The Devil’s Double
It’s terribly difficult to resist the premise of The Devil’s Double: The film is based on the true story of Latif Yahia, an Iraqi soldier conscripted into working as the fiday, or body double, for Uday Hussein, Saddam Hussein’s eldest son. In his four years as Uday’s decoy and double, Latif witnessed warfare, political repression, and family politics from within the walls of Saddam’s sumptuous palace. He also had a front-row seat to Uday’s voracious appetite for coerced sex, gore, and luxury.
With a story like that, a film brimming with pulpy violence, human drama, scenery-chomping acting, and jet-black humor (with a dash of Arab politics and war) is pretty much guaranteed, right? Not quite.
The movie does pack quite the wallop with its gritty content and some truly accomplished performances. At its best moments, The Devil’s Double is a brutal, dizzying head-rush of a movie—a lusciously shot drama that stimulates and challenges the senses with its torrent of excess and unthinkable cruelty.
The debauched, nihilistic son of Saddam is portray as the spoiled “dark prince” of Iraq, riding high on a life in which he can party, butcher, and rape children with impunity. The movie sidesteps most of the political scenery (Shiite rebellion, Saddam’s prison state, the consequences of the Gulf War), focusing largely on Uday’s outrageous mafioso-like persona. “I love cunt more than I love God!” he screams as he abducts a trembling 14-year-old schoolgirl from the noisy streets of Baghdad in broad daylight.

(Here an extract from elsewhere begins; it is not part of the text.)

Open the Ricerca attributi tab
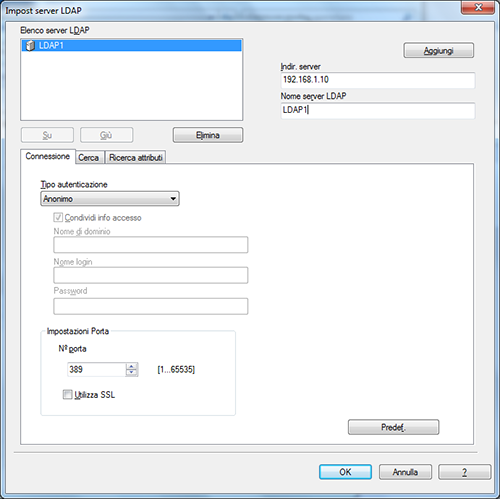 (135, 157)
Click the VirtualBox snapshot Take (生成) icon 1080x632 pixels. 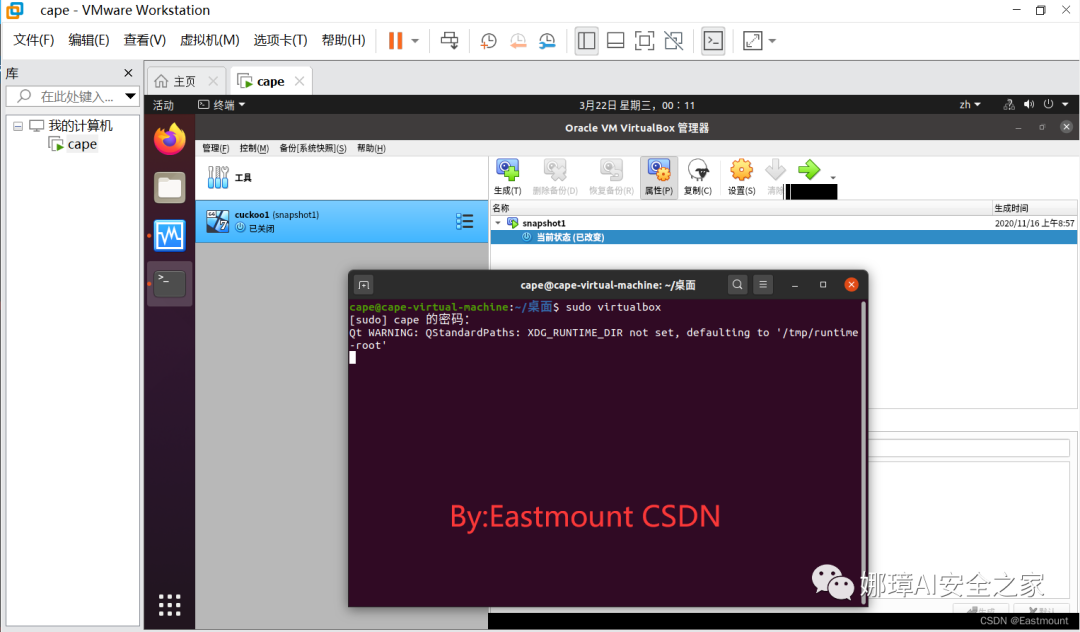click(508, 177)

The much–hyped dual performance of English actor Dominic Cooper (Breakfast on Pluto, An Education, and…well…Mamma Mia!), who plays both Uday and Latif, superbly channels Uday’s demented, frightening sadism, while simultaneously crafting a deft portrayal of the appalled Latif. As Uday casually satisfies his bloodlust, snorts yacht-loads of coke, and cracks bad jokes (like insisting that Latif must undergo minimal “cock reduction” to be a more persuasive double), Cooper’s ability to turn icy charisma to pure psychosis is sharp and thoroughly convincing.
And Raad Rawi, who plays Ba’ath Party adviser Munem, delivers an exquisite and oddly charming portrait of a stoic confidant maintaining absolute loyalty to the regime, even when he becomes noticeably repulsed by Uday’s behavior.
But The Devil’s Double’s biggest problems stem from its inability to decide whether it wants to be a morality play, an exploitation flick, Scarface in Mesopotamia, or a Greek tragedy. And the issue of the movie taking liberties with the truth is no big shock, seeing as how movies sold with the “based on a true story” tag generally mug the very concept of historical accuracy (The Hurricane, Frost/Nixon, American Gangster, and the rest of them). The trouble is that the facts of Latif’s experiences and Uday’s life, as well as the horrors and power games of Iraq’s republic of fear, are far juicier than anything the screenwriter managed to dream up. For instance, the movie doesn’t even bother touching Uday’s infamous tortures of the Iraqi Olympic team, his involvement with state propaganda, his massive smuggling enterprise, or his dramatic last stand with US special forces in 2003 (the film ends abruptly in 1996). The same goes for Latif’s run-in with the Kurdish resistance or his alleged encounters with unfriendly CIA agents. Instead, the audience is fed too much shallow melodrama, such as an embellished, unnecessary subplot about Latif and Uday’s mutual lover, Sarrab, which is only made worse by the strained and flat performance of actress Ludivine Sagnier.
As a result, the momentum and the novel shock value get sucked dry, as the filmmakers struggle to find a satisfying conclusion. It’s almost painful to watch the movie run out of steam in the last 15 minutes, nearly tanking all the tension and drama that the first hour-and-a-half had so colorfully built.
Overall, The Devil’s Double is still worth seeing if you’re looking for a visceral sketch of a real-life monster and his reluctant companion. The movie seems content with being defined by unsettlingly rowdy moments, like a scene in which an intoxicated Uday, with a golden pistol in his hand, forces everyone on a packed dance floor to strip naked on his birthday (with Frankie Goes to Hollywood’s “Relax” blaring ironically in the background). In the end, the movie’s most memorable parts amount to little more than riveting style, without the much-desired impact of substance or honest emotion.